Crush the Skull is a 2015 American black comedy horror thriller film directed by Viet Nguyen, written by Nguyen and Dinh, and starring Chris Dinh, Katie Savoy, Chris Riedell, Tim Chiou, Lauren Reeder, and Walter Michael Bost.

==Cast==
- Chris Dinh as Ollie
- Katie Savoy as Blair
- Chris Riedell as Connor
- Tim Chiou as Riley
- Lauren Reeder as Vivian
- Devyn Stokdyk as Young Vivian
- Walter Michael Bost as Killer
- Lincoln Hoppe as Sheriff Dennis
- Nathan Moore as Officer Gabbe
- Leonard Wu as Koji Miller
- Jerry Ying as Yoji Miller
- Michelle Grondine as Torture Video Victim
- Katrina Nelson as Mom
- Justin Ray as Boy Toy

==Plot summary==

A young girl is shown to be chained to a bed in a concrete room. A woman, revealed to be her mother, breaks into the room and shakily reassures her they will get out, only to be stabbed in the stomach in the doorway. She tries to stop her attacker from getting to the girl; the attacker stabs her again and moves to the girl while she screams.

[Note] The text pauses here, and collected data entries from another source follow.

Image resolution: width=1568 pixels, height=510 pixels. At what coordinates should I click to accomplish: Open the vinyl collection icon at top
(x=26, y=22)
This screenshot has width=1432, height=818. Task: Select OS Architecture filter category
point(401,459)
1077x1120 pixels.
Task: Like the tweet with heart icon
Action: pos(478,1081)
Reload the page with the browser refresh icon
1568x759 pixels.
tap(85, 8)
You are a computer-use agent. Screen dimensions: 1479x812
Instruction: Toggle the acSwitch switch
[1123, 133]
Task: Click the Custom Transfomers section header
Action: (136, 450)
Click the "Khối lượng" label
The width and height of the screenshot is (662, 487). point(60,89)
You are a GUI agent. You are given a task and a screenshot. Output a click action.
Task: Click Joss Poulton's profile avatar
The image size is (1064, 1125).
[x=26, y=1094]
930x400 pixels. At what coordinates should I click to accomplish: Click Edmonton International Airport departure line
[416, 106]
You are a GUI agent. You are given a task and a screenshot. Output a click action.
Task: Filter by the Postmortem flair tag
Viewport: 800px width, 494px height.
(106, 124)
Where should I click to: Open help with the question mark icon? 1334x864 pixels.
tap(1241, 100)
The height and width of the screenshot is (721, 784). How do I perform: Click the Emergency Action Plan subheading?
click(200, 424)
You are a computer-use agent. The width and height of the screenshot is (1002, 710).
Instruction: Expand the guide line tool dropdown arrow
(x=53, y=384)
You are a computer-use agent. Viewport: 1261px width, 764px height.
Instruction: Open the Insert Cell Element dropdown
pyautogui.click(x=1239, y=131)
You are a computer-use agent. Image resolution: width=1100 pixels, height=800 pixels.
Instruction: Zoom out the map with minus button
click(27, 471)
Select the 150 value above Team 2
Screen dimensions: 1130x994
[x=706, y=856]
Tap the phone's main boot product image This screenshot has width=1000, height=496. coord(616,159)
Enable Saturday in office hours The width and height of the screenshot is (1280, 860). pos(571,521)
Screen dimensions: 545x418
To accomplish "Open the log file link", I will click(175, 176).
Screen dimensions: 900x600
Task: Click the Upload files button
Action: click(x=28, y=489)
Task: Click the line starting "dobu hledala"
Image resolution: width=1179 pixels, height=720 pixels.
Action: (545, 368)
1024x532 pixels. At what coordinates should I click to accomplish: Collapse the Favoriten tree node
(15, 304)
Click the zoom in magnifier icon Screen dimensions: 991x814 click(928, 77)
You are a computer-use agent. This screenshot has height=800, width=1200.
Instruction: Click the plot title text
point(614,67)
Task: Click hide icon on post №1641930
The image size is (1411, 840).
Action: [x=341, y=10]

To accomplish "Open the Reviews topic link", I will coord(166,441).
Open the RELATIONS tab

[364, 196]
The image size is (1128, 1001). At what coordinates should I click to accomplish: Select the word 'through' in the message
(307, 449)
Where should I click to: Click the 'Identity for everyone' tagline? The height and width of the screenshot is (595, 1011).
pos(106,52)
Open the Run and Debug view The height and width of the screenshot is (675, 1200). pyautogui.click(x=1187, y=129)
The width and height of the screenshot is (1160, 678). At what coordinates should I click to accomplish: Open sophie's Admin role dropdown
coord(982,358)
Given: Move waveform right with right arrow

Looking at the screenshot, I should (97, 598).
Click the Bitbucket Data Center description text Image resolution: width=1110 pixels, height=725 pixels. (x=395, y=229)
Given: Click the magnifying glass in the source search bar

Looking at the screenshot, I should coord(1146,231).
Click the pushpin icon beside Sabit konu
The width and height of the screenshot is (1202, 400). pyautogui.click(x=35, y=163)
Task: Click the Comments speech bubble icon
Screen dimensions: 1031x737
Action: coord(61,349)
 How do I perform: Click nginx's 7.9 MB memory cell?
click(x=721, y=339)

Next, we see couple Ollie and Blair, two career criminals preparing for their last heist, robbing a large house. They laugh and joke as they rob the house, only to have the apparent owners come home ahead of schedule. Panicking, they hide in an upstairs bedroom closet as the couple come into that same room and proceed to get busy. Suddenly, another person comes in the house, revealed to be the woman's husband. He comes into the room, in a rage and holding a gun. Through a series of unfortunate events, both the wife's lover and the two thieves are discovered, with Ollie and Blair getting away in the chaos. Hearing the screaming and gunshots, Ollie has a change of heart and goes to try and help the wife and lover, only to find them shot dead and the husband futiely clicking the empty gun under his chin. The police then arrive and capture Ollie with Blair speeding off.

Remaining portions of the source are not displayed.